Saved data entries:
......
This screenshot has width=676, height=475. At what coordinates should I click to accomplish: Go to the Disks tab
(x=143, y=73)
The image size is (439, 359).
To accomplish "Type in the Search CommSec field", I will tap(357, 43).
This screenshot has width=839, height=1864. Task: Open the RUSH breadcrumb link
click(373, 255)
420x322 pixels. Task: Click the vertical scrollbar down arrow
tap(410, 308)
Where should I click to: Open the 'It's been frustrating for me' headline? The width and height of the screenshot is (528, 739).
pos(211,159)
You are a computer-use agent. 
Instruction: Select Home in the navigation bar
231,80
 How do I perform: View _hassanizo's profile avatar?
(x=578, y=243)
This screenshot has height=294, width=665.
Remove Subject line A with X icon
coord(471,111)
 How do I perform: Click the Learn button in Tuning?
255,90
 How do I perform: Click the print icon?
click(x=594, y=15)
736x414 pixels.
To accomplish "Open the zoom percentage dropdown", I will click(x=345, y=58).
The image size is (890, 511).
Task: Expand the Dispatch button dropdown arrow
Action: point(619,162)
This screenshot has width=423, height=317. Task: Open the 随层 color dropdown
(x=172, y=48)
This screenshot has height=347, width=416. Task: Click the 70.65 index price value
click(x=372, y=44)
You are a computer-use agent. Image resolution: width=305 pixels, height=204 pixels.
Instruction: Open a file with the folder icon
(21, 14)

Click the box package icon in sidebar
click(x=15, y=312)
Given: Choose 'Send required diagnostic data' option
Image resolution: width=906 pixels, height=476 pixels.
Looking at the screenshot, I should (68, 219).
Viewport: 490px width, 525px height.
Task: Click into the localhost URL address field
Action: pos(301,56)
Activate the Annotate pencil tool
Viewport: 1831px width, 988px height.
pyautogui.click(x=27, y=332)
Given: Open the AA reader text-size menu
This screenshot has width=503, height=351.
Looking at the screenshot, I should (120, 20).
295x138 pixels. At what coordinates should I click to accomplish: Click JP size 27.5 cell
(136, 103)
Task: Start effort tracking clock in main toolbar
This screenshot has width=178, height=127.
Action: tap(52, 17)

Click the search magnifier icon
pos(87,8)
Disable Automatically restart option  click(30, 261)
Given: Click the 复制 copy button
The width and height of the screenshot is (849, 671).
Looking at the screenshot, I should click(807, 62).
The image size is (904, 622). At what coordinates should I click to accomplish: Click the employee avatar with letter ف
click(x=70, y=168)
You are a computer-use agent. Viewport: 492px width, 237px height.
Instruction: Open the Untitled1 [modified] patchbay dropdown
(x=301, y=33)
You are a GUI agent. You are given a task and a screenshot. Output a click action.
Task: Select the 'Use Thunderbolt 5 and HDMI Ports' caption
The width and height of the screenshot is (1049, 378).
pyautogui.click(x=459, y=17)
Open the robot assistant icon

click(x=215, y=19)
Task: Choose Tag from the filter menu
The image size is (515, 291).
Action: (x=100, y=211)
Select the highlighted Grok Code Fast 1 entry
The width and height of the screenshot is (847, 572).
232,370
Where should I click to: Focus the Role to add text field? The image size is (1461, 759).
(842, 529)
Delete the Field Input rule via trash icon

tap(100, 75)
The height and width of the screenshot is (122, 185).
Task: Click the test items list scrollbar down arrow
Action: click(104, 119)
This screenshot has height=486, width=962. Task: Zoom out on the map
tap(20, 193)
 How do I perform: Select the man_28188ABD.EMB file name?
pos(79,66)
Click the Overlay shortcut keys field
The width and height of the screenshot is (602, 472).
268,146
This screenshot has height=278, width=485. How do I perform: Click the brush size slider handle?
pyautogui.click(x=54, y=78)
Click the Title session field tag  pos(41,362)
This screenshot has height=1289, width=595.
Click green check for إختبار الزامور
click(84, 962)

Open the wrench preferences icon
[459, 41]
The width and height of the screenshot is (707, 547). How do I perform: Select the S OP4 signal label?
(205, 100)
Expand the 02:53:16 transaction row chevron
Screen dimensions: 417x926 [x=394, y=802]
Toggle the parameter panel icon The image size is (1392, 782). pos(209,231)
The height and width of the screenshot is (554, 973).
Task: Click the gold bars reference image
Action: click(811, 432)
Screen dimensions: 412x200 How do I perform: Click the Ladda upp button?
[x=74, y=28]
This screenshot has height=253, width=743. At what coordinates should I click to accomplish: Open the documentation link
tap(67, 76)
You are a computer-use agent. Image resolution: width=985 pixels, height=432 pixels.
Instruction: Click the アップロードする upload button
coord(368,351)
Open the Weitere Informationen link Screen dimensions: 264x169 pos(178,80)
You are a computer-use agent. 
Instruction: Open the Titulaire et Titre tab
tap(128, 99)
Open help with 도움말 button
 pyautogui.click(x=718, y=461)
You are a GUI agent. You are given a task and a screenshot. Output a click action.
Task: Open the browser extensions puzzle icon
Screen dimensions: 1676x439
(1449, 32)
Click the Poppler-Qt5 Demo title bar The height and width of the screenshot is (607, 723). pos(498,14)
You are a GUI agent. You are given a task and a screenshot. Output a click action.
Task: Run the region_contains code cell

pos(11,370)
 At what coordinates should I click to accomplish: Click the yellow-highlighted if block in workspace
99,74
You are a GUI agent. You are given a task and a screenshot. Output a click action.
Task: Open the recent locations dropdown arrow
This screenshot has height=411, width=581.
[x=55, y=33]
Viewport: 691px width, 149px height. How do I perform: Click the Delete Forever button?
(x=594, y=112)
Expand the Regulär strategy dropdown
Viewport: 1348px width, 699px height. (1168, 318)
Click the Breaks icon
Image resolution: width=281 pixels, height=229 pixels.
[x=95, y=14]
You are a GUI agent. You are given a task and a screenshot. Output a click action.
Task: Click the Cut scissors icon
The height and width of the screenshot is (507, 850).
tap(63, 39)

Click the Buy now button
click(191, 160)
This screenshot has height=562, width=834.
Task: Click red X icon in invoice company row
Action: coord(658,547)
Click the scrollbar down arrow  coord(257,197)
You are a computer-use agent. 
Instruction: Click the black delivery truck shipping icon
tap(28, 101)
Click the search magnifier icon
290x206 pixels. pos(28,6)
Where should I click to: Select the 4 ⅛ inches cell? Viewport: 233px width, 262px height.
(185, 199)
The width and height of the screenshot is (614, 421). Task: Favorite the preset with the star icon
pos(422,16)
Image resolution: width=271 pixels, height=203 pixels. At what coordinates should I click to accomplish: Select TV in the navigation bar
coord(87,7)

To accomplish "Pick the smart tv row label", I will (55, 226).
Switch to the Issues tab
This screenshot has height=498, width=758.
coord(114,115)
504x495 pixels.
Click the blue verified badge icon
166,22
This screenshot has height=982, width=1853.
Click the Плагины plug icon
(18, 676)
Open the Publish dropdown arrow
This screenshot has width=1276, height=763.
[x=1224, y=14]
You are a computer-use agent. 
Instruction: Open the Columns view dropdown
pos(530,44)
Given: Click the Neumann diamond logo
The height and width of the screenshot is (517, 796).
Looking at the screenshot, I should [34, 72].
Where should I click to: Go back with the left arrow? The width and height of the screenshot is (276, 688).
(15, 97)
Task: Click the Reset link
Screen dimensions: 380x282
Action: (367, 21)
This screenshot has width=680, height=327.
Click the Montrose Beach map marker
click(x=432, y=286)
......
**EXERCISE:**
Repeat the records exactly, leaving out none of them.

**RESULT OF THIS EXERCISE:**
This screenshot has width=676, height=475. At what coordinates should I click to accomplish: Go to the Disks tab
(x=143, y=73)
The image size is (439, 359).
To accomplish "Type in the Search CommSec field", I will tap(357, 43).
This screenshot has width=839, height=1864. Task: Open the RUSH breadcrumb link
click(373, 255)
420x322 pixels. Task: Click the vertical scrollbar down arrow
tap(410, 308)
Where should I click to: Open the 'It's been frustrating for me' headline? The width and height of the screenshot is (528, 739).
pos(211,159)
You are a computer-use agent. 
Instruction: Select Home in the navigation bar
231,80
 How do I perform: View _hassanizo's profile avatar?
(x=578, y=243)
This screenshot has height=294, width=665.
Remove Subject line A with X icon
coord(471,111)
 How do I perform: Click the Learn button in Tuning?
255,90
 How do I perform: Click the print icon?
click(x=594, y=15)
736x414 pixels.
To accomplish "Open the zoom percentage dropdown", I will click(x=345, y=58).
The image size is (890, 511).
Task: Expand the Dispatch button dropdown arrow
Action: point(619,162)
This screenshot has width=423, height=317. Task: Open the 随层 color dropdown
(x=172, y=48)
This screenshot has height=347, width=416. Task: Click the 70.65 index price value
click(x=372, y=44)
You are a computer-use agent. Image resolution: width=305 pixels, height=204 pixels.
Instruction: Open a file with the folder icon
(21, 14)

Click the box package icon in sidebar
click(x=15, y=312)
Given: Choose 'Send required diagnostic data' option
Image resolution: width=906 pixels, height=476 pixels.
Looking at the screenshot, I should (68, 219).
Viewport: 490px width, 525px height.
Task: Click into the localhost URL address field
Action: pos(301,56)
Activate the Annotate pencil tool
Viewport: 1831px width, 988px height.
pyautogui.click(x=27, y=332)
Given: Open the AA reader text-size menu
This screenshot has width=503, height=351.
Looking at the screenshot, I should (120, 20).
295x138 pixels. At what coordinates should I click to accomplish: Click JP size 27.5 cell
(136, 103)
Task: Start effort tracking clock in main toolbar
This screenshot has width=178, height=127.
Action: tap(52, 17)

Click the search magnifier icon
pos(87,8)
Disable Automatically restart option  click(30, 261)
Given: Click the 复制 copy button
The width and height of the screenshot is (849, 671).
Looking at the screenshot, I should click(807, 62).
The image size is (904, 622). At what coordinates should I click to accomplish: Click the employee avatar with letter ف
click(x=70, y=168)
You are a computer-use agent. Viewport: 492px width, 237px height.
Instruction: Open the Untitled1 [modified] patchbay dropdown
(x=301, y=33)
You are a GUI agent. You are given a task and a screenshot. Output a click action.
Task: Select the 'Use Thunderbolt 5 and HDMI Ports' caption
The width and height of the screenshot is (1049, 378).
pyautogui.click(x=459, y=17)
Open the robot assistant icon

click(x=215, y=19)
Task: Choose Tag from the filter menu
The image size is (515, 291).
Action: (x=100, y=211)
Select the highlighted Grok Code Fast 1 entry
The width and height of the screenshot is (847, 572).
232,370
Where should I click to: Focus the Role to add text field? The image size is (1461, 759).
(842, 529)
Delete the Field Input rule via trash icon

tap(100, 75)
The height and width of the screenshot is (122, 185).
Task: Click the test items list scrollbar down arrow
Action: click(104, 119)
This screenshot has height=486, width=962. Task: Zoom out on the map
tap(20, 193)
 How do I perform: Select the man_28188ABD.EMB file name?
pos(79,66)
Click the Overlay shortcut keys field
The width and height of the screenshot is (602, 472).
268,146
This screenshot has height=278, width=485. How do I perform: Click the brush size slider handle?
pyautogui.click(x=54, y=78)
Click the Title session field tag  pos(41,362)
This screenshot has height=1289, width=595.
Click green check for إختبار الزامور
click(84, 962)

Open the wrench preferences icon
[459, 41]
The width and height of the screenshot is (707, 547). How do I perform: Select the S OP4 signal label?
(205, 100)
Expand the 02:53:16 transaction row chevron
Screen dimensions: 417x926 [x=394, y=802]
Toggle the parameter panel icon The image size is (1392, 782). pos(209,231)
The height and width of the screenshot is (554, 973).
Task: Click the gold bars reference image
Action: click(811, 432)
Screen dimensions: 412x200 How do I perform: Click the Ladda upp button?
[x=74, y=28]
This screenshot has height=253, width=743. At what coordinates should I click to accomplish: Open the documentation link
tap(67, 76)
You are a computer-use agent. Image resolution: width=985 pixels, height=432 pixels.
Instruction: Click the アップロードする upload button
coord(368,351)
Open the Weitere Informationen link Screen dimensions: 264x169 pos(178,80)
You are a computer-use agent. 
Instruction: Open the Titulaire et Titre tab
tap(128, 99)
Open help with 도움말 button
 pyautogui.click(x=718, y=461)
You are a GUI agent. You are given a task and a screenshot. Output a click action.
Task: Open the browser extensions puzzle icon
Screen dimensions: 1676x439
(1449, 32)
Click the Poppler-Qt5 Demo title bar The height and width of the screenshot is (607, 723). pos(498,14)
You are a GUI agent. You are given a task and a screenshot. Output a click action.
Task: Run the region_contains code cell

pos(11,370)
 At what coordinates should I click to accomplish: Click the yellow-highlighted if block in workspace
99,74
You are a GUI agent. You are given a task and a screenshot. Output a click action.
Task: Open the recent locations dropdown arrow
This screenshot has height=411, width=581.
[x=55, y=33]
Viewport: 691px width, 149px height. How do I perform: Click the Delete Forever button?
(x=594, y=112)
Expand the Regulär strategy dropdown
Viewport: 1348px width, 699px height. (1168, 318)
Click the Breaks icon
Image resolution: width=281 pixels, height=229 pixels.
[x=95, y=14]
You are a GUI agent. You are given a task and a screenshot. Output a click action.
Task: Click the Cut scissors icon
The height and width of the screenshot is (507, 850).
tap(63, 39)

Click the Buy now button
click(191, 160)
This screenshot has height=562, width=834.
Task: Click red X icon in invoice company row
Action: coord(658,547)
Click the scrollbar down arrow  coord(257,197)
You are a computer-use agent. 
Instruction: Click the black delivery truck shipping icon
tap(28, 101)
Click the search magnifier icon
290x206 pixels. pos(28,6)
Where should I click to: Select the 4 ⅛ inches cell? Viewport: 233px width, 262px height.
(185, 199)
The width and height of the screenshot is (614, 421). Task: Favorite the preset with the star icon
pos(422,16)
Image resolution: width=271 pixels, height=203 pixels. At what coordinates should I click to accomplish: Select TV in the navigation bar
coord(87,7)

To accomplish "Pick the smart tv row label", I will (55, 226).
Switch to the Issues tab
This screenshot has height=498, width=758.
coord(114,115)
504x495 pixels.
Click the blue verified badge icon
166,22
This screenshot has height=982, width=1853.
Click the Плагины plug icon
(18, 676)
Open the Publish dropdown arrow
This screenshot has width=1276, height=763.
[x=1224, y=14]
You are a computer-use agent. 
Instruction: Open the Columns view dropdown
pos(530,44)
Given: Click the Neumann diamond logo
The height and width of the screenshot is (517, 796).
Looking at the screenshot, I should [34, 72].
Where should I click to: Go back with the left arrow? The width and height of the screenshot is (276, 688).
(15, 97)
Task: Click the Reset link
Screen dimensions: 380x282
Action: (367, 21)
This screenshot has width=680, height=327.
Click the Montrose Beach map marker
click(x=432, y=286)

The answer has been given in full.